Stated exercise —
Locate each line in the material below that contains the string "height", treating uppercase and lowercase as different, and copy those lines.

Given data —
_ _ _ _
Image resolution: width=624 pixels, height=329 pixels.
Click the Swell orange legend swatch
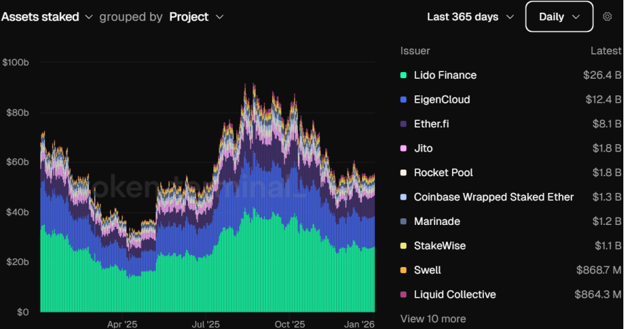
_ _ _ _
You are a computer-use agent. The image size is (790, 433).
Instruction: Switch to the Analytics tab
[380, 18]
_ _ _ _
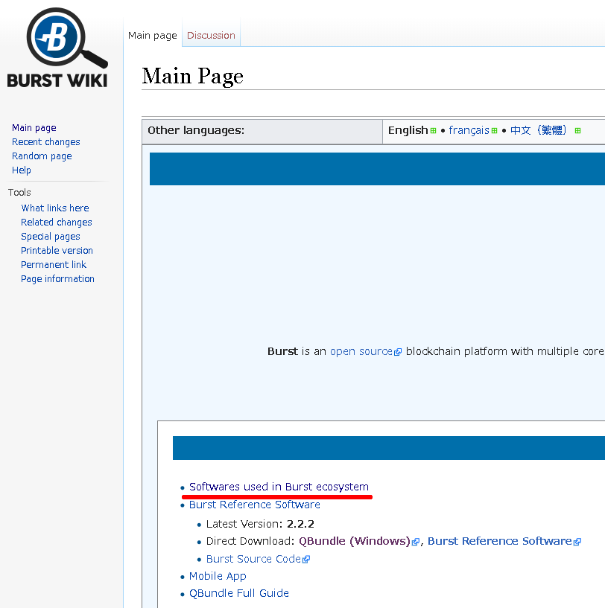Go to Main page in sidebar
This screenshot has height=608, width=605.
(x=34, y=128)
_ _ _ _
Complete response —
Image resolution: width=624 pixels, height=329 pixels.
This screenshot has height=608, width=605.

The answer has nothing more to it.